**Task prompt:** Please repeat exactly the lines from the one containing "1018x704 pixels. Task: Click" through the last line of the records below, leaving out any pictures.

━━━ Extracted information ━━━

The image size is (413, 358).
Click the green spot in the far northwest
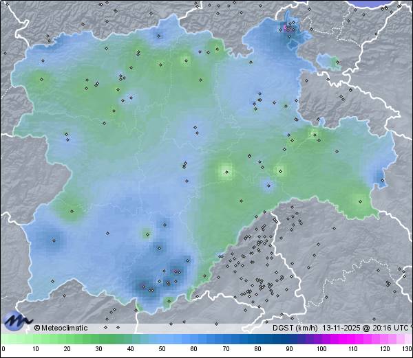[x=41, y=81]
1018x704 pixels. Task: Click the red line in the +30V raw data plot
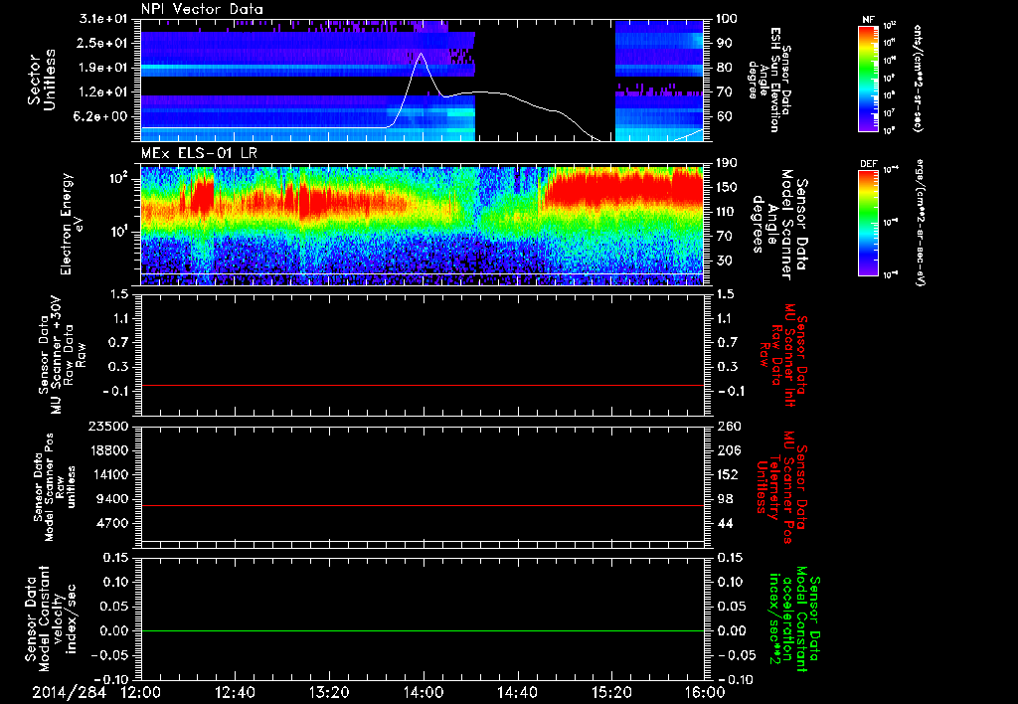[422, 385]
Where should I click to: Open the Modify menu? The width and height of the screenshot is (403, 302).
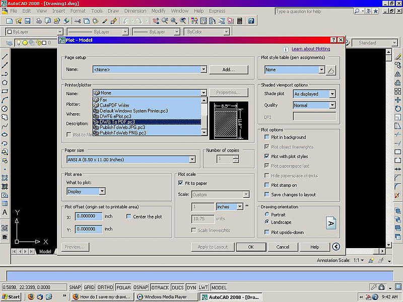[x=158, y=11]
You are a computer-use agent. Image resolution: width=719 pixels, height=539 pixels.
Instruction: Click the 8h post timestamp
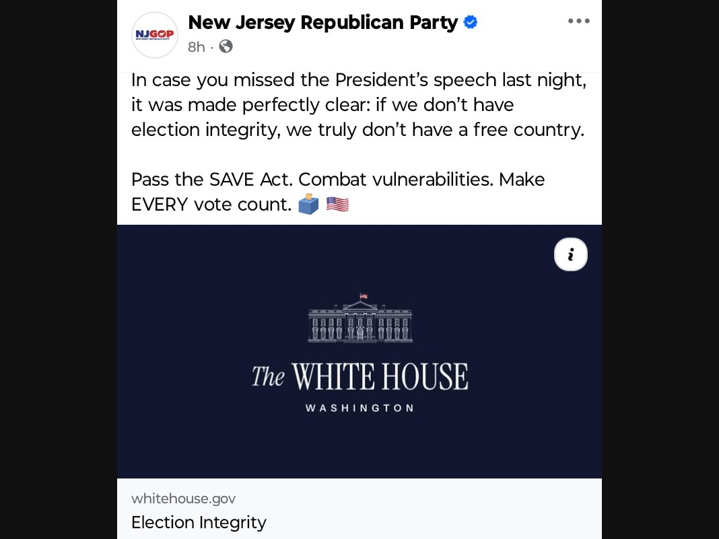(197, 46)
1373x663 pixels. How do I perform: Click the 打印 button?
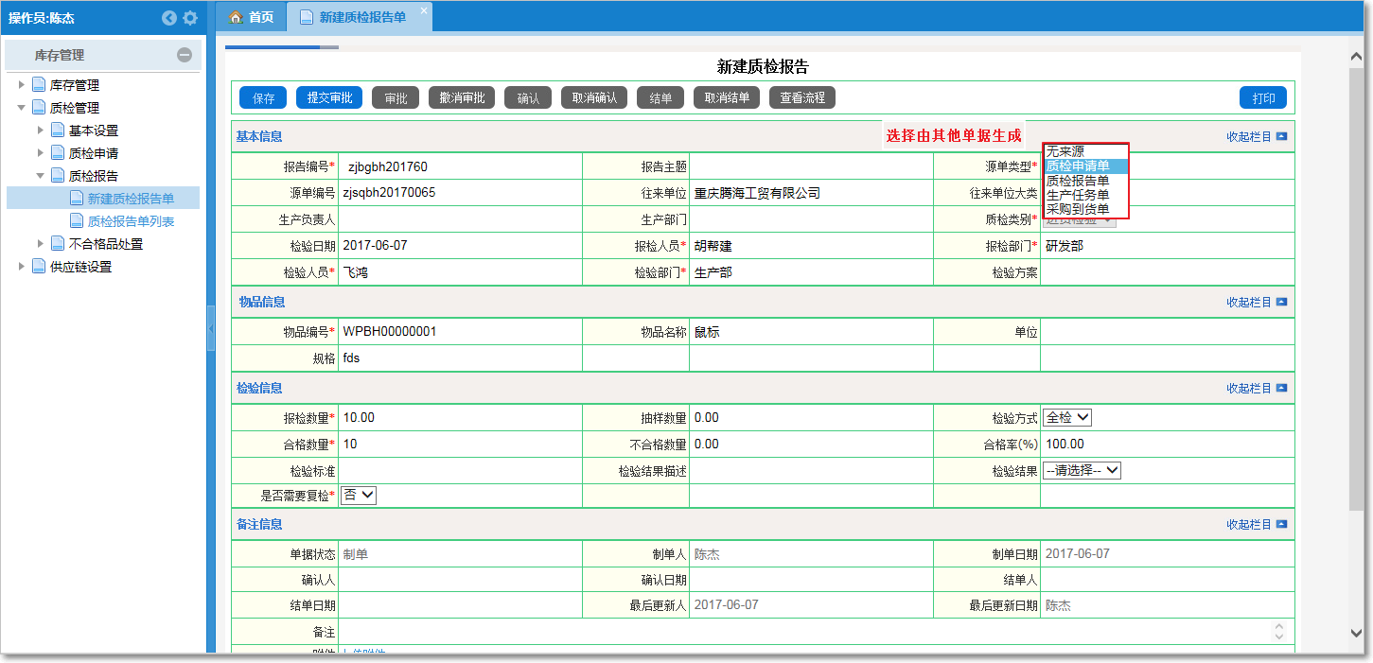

━━━

**Written response:**
1018x704 pixels. Task: Click the red line in the +30V raw data plot
[422, 385]
Where should I click to: Open the Modify menu? The width and height of the screenshot is (403, 302).
[x=158, y=11]
You are a computer-use agent. Image resolution: width=719 pixels, height=539 pixels.
Instruction: Click the 8h post timestamp
(197, 46)
1373x663 pixels. How do I perform: Click the 打印 button?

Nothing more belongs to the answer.